Copy each line below that contains the string "above". Matching is case-sensitive.

=== WORKING DATA ===
▼

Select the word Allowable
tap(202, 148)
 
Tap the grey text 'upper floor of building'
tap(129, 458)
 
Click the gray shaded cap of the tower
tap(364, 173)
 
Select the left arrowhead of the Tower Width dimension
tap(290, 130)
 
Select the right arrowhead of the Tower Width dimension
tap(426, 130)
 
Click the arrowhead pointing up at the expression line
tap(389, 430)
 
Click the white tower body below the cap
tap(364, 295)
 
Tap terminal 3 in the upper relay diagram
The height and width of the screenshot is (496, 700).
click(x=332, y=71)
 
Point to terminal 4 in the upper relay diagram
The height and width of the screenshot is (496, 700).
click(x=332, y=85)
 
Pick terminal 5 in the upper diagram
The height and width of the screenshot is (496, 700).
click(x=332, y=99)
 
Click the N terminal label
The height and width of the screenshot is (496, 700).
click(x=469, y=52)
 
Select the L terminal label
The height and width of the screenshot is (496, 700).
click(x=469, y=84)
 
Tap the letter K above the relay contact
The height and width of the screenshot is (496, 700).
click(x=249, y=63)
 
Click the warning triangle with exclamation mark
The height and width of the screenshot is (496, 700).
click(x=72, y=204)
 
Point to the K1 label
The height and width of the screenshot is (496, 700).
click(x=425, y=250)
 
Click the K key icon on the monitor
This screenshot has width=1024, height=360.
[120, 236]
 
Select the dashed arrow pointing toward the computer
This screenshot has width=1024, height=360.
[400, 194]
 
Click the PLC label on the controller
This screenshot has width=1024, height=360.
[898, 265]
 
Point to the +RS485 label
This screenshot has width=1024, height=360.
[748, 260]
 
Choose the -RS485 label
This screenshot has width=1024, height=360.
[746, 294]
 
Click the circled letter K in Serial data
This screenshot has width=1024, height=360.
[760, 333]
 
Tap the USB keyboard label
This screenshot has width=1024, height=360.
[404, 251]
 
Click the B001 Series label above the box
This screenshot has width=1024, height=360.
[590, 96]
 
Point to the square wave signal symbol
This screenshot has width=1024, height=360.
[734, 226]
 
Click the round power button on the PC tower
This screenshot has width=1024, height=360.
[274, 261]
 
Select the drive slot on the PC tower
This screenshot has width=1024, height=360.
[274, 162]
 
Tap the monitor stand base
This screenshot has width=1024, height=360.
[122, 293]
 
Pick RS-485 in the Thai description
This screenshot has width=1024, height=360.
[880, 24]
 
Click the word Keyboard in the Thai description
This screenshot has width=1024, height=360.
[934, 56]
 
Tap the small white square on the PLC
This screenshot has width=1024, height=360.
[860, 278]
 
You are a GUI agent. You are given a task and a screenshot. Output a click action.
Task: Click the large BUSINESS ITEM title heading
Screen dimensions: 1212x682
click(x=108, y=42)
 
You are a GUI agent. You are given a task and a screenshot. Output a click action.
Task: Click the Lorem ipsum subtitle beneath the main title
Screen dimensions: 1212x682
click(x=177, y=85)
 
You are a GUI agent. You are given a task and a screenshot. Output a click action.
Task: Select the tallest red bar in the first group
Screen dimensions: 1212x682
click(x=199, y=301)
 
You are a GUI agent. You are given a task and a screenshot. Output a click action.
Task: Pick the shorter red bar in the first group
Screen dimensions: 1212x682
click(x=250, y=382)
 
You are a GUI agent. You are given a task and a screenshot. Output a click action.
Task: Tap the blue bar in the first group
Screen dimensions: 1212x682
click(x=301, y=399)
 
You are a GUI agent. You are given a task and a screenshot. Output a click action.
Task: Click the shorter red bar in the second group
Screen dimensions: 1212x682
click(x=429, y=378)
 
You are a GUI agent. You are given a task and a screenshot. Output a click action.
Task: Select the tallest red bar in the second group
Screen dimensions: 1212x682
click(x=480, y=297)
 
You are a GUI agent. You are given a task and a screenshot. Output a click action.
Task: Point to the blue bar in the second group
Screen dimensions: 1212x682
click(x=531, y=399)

▲

=== RESULT ===
Tap the letter K above the relay contact
Click the B001 Series label above the box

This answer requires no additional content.